Write out all of the records below word for word, keeping every line unchanged.

⁂

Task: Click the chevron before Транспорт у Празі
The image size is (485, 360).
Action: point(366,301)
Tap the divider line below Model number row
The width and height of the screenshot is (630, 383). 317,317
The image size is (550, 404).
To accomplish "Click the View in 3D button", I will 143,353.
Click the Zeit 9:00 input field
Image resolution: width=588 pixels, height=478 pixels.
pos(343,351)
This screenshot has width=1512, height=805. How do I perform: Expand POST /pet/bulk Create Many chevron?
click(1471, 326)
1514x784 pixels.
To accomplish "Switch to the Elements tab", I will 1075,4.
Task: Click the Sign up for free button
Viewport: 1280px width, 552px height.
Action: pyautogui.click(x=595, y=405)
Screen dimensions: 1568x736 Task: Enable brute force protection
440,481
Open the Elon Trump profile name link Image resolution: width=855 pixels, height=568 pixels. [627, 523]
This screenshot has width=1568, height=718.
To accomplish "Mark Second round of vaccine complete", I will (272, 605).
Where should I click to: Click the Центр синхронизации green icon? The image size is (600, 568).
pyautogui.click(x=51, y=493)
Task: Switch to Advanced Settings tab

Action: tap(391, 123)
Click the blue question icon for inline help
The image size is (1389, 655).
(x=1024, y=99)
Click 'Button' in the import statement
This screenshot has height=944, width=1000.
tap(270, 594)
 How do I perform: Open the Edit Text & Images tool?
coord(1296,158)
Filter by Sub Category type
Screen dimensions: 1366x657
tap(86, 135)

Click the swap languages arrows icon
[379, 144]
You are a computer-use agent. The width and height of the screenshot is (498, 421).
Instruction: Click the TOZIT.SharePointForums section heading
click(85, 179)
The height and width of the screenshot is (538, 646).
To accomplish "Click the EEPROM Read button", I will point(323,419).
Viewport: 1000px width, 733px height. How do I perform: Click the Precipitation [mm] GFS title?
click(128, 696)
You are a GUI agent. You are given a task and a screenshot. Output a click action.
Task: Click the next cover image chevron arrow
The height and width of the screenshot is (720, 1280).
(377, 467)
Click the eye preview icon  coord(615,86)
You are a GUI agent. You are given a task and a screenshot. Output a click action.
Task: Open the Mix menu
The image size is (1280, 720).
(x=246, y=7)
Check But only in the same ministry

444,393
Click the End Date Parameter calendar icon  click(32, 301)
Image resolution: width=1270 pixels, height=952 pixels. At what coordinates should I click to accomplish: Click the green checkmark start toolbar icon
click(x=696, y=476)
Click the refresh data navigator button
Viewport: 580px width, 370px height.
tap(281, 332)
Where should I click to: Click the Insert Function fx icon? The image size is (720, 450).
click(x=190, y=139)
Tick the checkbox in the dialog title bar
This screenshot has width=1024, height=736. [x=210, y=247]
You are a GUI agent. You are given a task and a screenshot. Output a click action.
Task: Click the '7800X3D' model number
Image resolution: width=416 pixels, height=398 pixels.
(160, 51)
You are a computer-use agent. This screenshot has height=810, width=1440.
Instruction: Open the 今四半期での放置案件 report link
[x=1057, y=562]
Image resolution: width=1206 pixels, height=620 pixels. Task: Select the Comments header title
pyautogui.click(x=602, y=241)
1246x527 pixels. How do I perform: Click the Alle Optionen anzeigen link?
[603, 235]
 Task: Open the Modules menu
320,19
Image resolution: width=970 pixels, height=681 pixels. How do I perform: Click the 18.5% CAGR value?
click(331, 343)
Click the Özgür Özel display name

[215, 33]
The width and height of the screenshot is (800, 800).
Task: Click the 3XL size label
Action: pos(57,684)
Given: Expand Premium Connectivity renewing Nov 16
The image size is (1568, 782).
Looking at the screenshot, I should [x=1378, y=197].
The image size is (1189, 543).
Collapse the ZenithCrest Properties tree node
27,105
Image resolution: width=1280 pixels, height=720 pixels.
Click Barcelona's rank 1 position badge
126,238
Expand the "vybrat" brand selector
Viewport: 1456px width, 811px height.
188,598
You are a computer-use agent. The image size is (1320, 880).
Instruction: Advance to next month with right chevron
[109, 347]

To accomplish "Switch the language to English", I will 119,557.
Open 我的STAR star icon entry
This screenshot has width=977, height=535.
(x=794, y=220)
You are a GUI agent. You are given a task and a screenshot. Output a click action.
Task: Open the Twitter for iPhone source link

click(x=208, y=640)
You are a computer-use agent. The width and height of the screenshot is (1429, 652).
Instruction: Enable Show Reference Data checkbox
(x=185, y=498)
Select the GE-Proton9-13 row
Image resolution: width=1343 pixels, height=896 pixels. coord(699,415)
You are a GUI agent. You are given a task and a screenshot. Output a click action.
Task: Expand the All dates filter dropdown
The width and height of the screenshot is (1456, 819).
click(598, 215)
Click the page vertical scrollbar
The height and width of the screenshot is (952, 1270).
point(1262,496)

⁂

OUTPUT
Task: Click the chevron before Транспорт у Празі
The image size is (485, 360).
Action: point(366,301)
Tap the divider line below Model number row
The width and height of the screenshot is (630, 383). 317,317
The image size is (550, 404).
To accomplish "Click the View in 3D button", I will 143,353.
Click the Zeit 9:00 input field
Image resolution: width=588 pixels, height=478 pixels.
pos(343,351)
This screenshot has width=1512, height=805. How do I perform: Expand POST /pet/bulk Create Many chevron?
click(1471, 326)
1514x784 pixels.
To accomplish "Switch to the Elements tab", I will 1075,4.
Task: Click the Sign up for free button
Viewport: 1280px width, 552px height.
Action: pyautogui.click(x=595, y=405)
Screen dimensions: 1568x736 Task: Enable brute force protection
440,481
Open the Elon Trump profile name link Image resolution: width=855 pixels, height=568 pixels. [627, 523]
This screenshot has width=1568, height=718.
To accomplish "Mark Second round of vaccine complete", I will (272, 605).
Where should I click to: Click the Центр синхронизации green icon? The image size is (600, 568).
pyautogui.click(x=51, y=493)
Task: Switch to Advanced Settings tab

Action: tap(391, 123)
Click the blue question icon for inline help
The image size is (1389, 655).
(x=1024, y=99)
Click 'Button' in the import statement
This screenshot has height=944, width=1000.
tap(270, 594)
 How do I perform: Open the Edit Text & Images tool?
coord(1296,158)
Filter by Sub Category type
Screen dimensions: 1366x657
tap(86, 135)

Click the swap languages arrows icon
[379, 144]
You are a computer-use agent. The width and height of the screenshot is (498, 421).
Instruction: Click the TOZIT.SharePointForums section heading
click(85, 179)
The height and width of the screenshot is (538, 646).
To accomplish "Click the EEPROM Read button", I will point(323,419).
Viewport: 1000px width, 733px height. How do I perform: Click the Precipitation [mm] GFS title?
click(128, 696)
You are a GUI agent. You are given a task and a screenshot. Output a click action.
Task: Click the next cover image chevron arrow
The height and width of the screenshot is (720, 1280).
(377, 467)
Click the eye preview icon  coord(615,86)
You are a GUI agent. You are given a task and a screenshot. Output a click action.
Task: Open the Mix menu
The image size is (1280, 720).
(x=246, y=7)
Check But only in the same ministry

444,393
Click the End Date Parameter calendar icon  click(32, 301)
Image resolution: width=1270 pixels, height=952 pixels. At what coordinates should I click to accomplish: Click the green checkmark start toolbar icon
click(x=696, y=476)
Click the refresh data navigator button
Viewport: 580px width, 370px height.
tap(281, 332)
Where should I click to: Click the Insert Function fx icon? The image size is (720, 450).
click(x=190, y=139)
Tick the checkbox in the dialog title bar
This screenshot has width=1024, height=736. [x=210, y=247]
You are a GUI agent. You are given a task and a screenshot. Output a click action.
Task: Click the '7800X3D' model number
Image resolution: width=416 pixels, height=398 pixels.
(160, 51)
You are a computer-use agent. This screenshot has height=810, width=1440.
Instruction: Open the 今四半期での放置案件 report link
[x=1057, y=562]
Image resolution: width=1206 pixels, height=620 pixels. Task: Select the Comments header title
pyautogui.click(x=602, y=241)
1246x527 pixels. How do I perform: Click the Alle Optionen anzeigen link?
[603, 235]
 Task: Open the Modules menu
320,19
Image resolution: width=970 pixels, height=681 pixels. How do I perform: Click the 18.5% CAGR value?
click(331, 343)
Click the Özgür Özel display name

[215, 33]
The width and height of the screenshot is (800, 800).
Task: Click the 3XL size label
Action: pos(57,684)
Given: Expand Premium Connectivity renewing Nov 16
The image size is (1568, 782).
Looking at the screenshot, I should [x=1378, y=197].
The image size is (1189, 543).
Collapse the ZenithCrest Properties tree node
27,105
Image resolution: width=1280 pixels, height=720 pixels.
Click Barcelona's rank 1 position badge
126,238
Expand the "vybrat" brand selector
Viewport: 1456px width, 811px height.
188,598
You are a computer-use agent. The image size is (1320, 880).
Instruction: Advance to next month with right chevron
[109, 347]

To accomplish "Switch the language to English", I will 119,557.
Open 我的STAR star icon entry
This screenshot has width=977, height=535.
(x=794, y=220)
You are a GUI agent. You are given a task and a screenshot. Output a click action.
Task: Open the Twitter for iPhone source link

click(x=208, y=640)
You are a computer-use agent. The width and height of the screenshot is (1429, 652).
Instruction: Enable Show Reference Data checkbox
(x=185, y=498)
Select the GE-Proton9-13 row
Image resolution: width=1343 pixels, height=896 pixels. coord(699,415)
You are a GUI agent. You are given a task and a screenshot. Output a click action.
Task: Expand the All dates filter dropdown
The width and height of the screenshot is (1456, 819).
click(598, 215)
Click the page vertical scrollbar
The height and width of the screenshot is (952, 1270).
point(1262,496)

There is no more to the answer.